Exercise =>
If a line in the listing carries the word "agent", return a copy of that line.

Entries provided =>
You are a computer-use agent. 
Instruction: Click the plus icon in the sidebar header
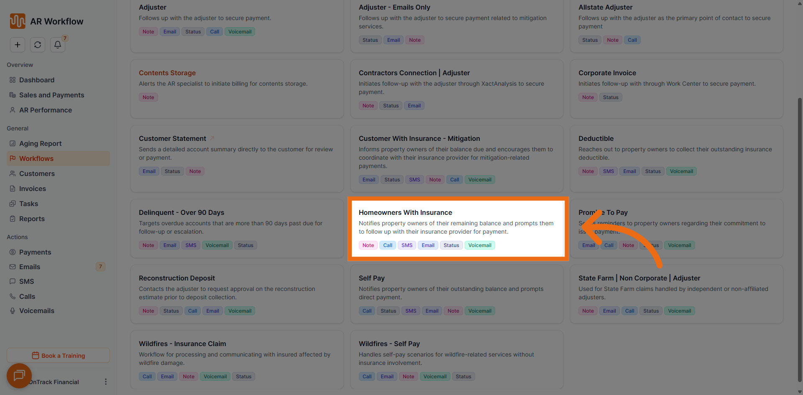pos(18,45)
--
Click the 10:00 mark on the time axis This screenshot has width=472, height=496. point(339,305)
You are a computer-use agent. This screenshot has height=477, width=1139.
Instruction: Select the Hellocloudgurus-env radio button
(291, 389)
--
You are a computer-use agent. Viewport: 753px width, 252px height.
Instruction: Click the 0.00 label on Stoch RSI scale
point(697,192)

Response for this exercise =>
You are a computer-use agent. 
You are a computer-use agent. This screenshot has height=477, width=1139.
You are a computer-use agent. Viewport: 753px width, 252px height.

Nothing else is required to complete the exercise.